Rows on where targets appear
-- Start --
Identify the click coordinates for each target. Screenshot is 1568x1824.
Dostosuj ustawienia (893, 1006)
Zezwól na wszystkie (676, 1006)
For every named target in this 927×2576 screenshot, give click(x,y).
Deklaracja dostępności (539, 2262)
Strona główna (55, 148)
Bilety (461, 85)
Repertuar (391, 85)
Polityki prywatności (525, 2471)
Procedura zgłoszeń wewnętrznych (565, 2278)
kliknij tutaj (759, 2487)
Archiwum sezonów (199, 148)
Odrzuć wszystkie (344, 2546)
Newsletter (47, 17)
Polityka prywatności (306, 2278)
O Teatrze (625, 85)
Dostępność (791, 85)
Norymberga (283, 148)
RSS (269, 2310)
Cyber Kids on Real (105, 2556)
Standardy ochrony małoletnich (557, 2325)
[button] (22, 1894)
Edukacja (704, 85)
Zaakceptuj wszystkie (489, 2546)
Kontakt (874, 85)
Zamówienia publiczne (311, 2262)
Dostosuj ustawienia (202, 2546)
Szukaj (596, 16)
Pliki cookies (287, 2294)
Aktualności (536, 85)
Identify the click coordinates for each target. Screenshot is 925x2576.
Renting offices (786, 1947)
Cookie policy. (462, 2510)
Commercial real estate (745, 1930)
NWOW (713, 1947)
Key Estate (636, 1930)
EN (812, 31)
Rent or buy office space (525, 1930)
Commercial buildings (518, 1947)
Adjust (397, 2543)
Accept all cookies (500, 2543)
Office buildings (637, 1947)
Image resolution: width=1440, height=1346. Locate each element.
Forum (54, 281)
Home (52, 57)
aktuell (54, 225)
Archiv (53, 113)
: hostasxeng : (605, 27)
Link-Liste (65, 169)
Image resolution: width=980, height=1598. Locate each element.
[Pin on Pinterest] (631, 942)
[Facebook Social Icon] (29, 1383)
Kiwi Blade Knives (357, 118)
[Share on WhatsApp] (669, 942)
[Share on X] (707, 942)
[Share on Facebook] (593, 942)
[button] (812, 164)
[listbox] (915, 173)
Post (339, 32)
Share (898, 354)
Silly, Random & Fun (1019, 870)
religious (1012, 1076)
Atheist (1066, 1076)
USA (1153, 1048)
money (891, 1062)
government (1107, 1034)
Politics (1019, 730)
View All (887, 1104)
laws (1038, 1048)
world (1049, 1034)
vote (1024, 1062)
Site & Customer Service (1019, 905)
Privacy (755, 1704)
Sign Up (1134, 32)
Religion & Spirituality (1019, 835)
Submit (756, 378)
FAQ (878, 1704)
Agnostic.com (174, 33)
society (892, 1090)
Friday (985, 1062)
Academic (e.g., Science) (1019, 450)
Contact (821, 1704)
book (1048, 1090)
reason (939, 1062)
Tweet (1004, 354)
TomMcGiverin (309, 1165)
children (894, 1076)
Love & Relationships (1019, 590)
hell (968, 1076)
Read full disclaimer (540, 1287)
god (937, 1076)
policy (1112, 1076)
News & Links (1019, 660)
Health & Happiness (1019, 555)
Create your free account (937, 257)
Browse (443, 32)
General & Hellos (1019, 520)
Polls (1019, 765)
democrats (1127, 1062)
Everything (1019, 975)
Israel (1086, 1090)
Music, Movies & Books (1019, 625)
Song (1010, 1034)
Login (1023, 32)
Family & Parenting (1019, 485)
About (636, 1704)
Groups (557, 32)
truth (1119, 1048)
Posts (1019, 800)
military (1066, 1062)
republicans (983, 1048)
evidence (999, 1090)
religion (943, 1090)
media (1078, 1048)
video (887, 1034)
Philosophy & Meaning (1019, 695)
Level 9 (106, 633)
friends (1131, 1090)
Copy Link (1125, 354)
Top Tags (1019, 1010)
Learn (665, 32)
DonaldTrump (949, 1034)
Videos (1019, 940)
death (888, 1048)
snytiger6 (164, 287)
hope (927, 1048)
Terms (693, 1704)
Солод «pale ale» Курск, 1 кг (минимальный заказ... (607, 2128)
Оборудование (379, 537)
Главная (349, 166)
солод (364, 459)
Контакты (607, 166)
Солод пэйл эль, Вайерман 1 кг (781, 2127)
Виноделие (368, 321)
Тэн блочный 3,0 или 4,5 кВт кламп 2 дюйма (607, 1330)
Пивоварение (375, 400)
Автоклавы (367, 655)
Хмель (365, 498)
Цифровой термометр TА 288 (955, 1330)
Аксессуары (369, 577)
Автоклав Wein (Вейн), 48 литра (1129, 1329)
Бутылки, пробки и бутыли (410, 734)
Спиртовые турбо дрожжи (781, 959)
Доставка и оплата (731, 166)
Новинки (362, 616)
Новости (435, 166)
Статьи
-- End --
Written request.
Could you print all of the rows above again, line for line, without changing a single character?

Final result.
Identify the click coordinates for each target. Screenshot is 1568x1824.
Dostosuj ustawienia (893, 1006)
Zezwól na wszystkie (676, 1006)
For every named target in this 927×2576 screenshot, give click(x,y).
Deklaracja dostępności (539, 2262)
Strona główna (55, 148)
Bilety (461, 85)
Repertuar (391, 85)
Polityki prywatności (525, 2471)
Procedura zgłoszeń wewnętrznych (565, 2278)
kliknij tutaj (759, 2487)
Archiwum sezonów (199, 148)
Odrzuć wszystkie (344, 2546)
Newsletter (47, 17)
Polityka prywatności (306, 2278)
O Teatrze (625, 85)
Dostępność (791, 85)
Norymberga (283, 148)
RSS (269, 2310)
Cyber Kids on Real (105, 2556)
Standardy ochrony małoletnich (557, 2325)
[button] (22, 1894)
Edukacja (704, 85)
Zaakceptuj wszystkie (489, 2546)
Kontakt (874, 85)
Zamówienia publiczne (311, 2262)
Dostosuj ustawienia (202, 2546)
Szukaj (596, 16)
Pliki cookies (287, 2294)
Aktualności (536, 85)
Identify the click coordinates for each target. Screenshot is 925x2576.
Renting offices (786, 1947)
Cookie policy. (462, 2510)
Commercial real estate (745, 1930)
NWOW (713, 1947)
Key Estate (636, 1930)
EN (812, 31)
Rent or buy office space (525, 1930)
Commercial buildings (518, 1947)
Adjust (397, 2543)
Accept all cookies (500, 2543)
Office buildings (637, 1947)
Image resolution: width=1440, height=1346. Locate each element.
Forum (54, 281)
Home (52, 57)
aktuell (54, 225)
Archiv (53, 113)
: hostasxeng : (605, 27)
Link-Liste (65, 169)
Image resolution: width=980, height=1598. Locate each element.
[Pin on Pinterest] (631, 942)
[Facebook Social Icon] (29, 1383)
Kiwi Blade Knives (357, 118)
[Share on WhatsApp] (669, 942)
[Share on X] (707, 942)
[Share on Facebook] (593, 942)
[button] (812, 164)
[listbox] (915, 173)
Post (339, 32)
Share (898, 354)
Silly, Random & Fun (1019, 870)
religious (1012, 1076)
Atheist (1066, 1076)
USA (1153, 1048)
money (891, 1062)
government (1107, 1034)
Politics (1019, 730)
View All (887, 1104)
laws (1038, 1048)
world (1049, 1034)
vote (1024, 1062)
Site & Customer Service (1019, 905)
Privacy (755, 1704)
Sign Up (1134, 32)
Religion & Spirituality (1019, 835)
Submit (756, 378)
FAQ (878, 1704)
Agnostic.com (174, 33)
society (892, 1090)
Friday (985, 1062)
Academic (e.g., Science) (1019, 450)
Contact (821, 1704)
book (1048, 1090)
reason (939, 1062)
Tweet (1004, 354)
TomMcGiverin (309, 1165)
children (894, 1076)
Love & Relationships (1019, 590)
hell (968, 1076)
Read full disclaimer (540, 1287)
god (937, 1076)
policy (1112, 1076)
News & Links (1019, 660)
Health & Happiness (1019, 555)
Create your free account (937, 257)
Browse (443, 32)
General & Hellos (1019, 520)
Polls (1019, 765)
democrats (1127, 1062)
Everything (1019, 975)
Israel (1086, 1090)
Music, Movies & Books (1019, 625)
Song (1010, 1034)
Login (1023, 32)
Family & Parenting (1019, 485)
About (636, 1704)
Groups (557, 32)
truth (1119, 1048)
Posts (1019, 800)
military (1066, 1062)
republicans (983, 1048)
evidence (999, 1090)
religion (943, 1090)
media (1078, 1048)
video (887, 1034)
Philosophy & Meaning (1019, 695)
Level 9 (106, 633)
friends (1131, 1090)
Copy Link (1125, 354)
Top Tags (1019, 1010)
Learn (665, 32)
DonaldTrump (949, 1034)
Videos (1019, 940)
death (888, 1048)
snytiger6 (164, 287)
hope (927, 1048)
Terms (693, 1704)
Солод «pale ale» Курск, 1 кг (минимальный заказ... (607, 2128)
Оборудование (379, 537)
Главная (349, 166)
солод (364, 459)
Контакты (607, 166)
Солод пэйл эль, Вайерман 1 кг (781, 2127)
Виноделие (368, 321)
Тэн блочный 3,0 или 4,5 кВт кламп 2 дюйма (607, 1330)
Пивоварение (375, 400)
Автоклавы (367, 655)
Хмель (365, 498)
Цифровой термометр TА 288 (955, 1330)
Аксессуары (369, 577)
Автоклав Wein (Вейн), 48 литра (1129, 1329)
Бутылки, пробки и бутыли (410, 734)
Спиртовые турбо дрожжи (781, 959)
Доставка и оплата (731, 166)
Новинки (362, 616)
Новости (435, 166)
Статьи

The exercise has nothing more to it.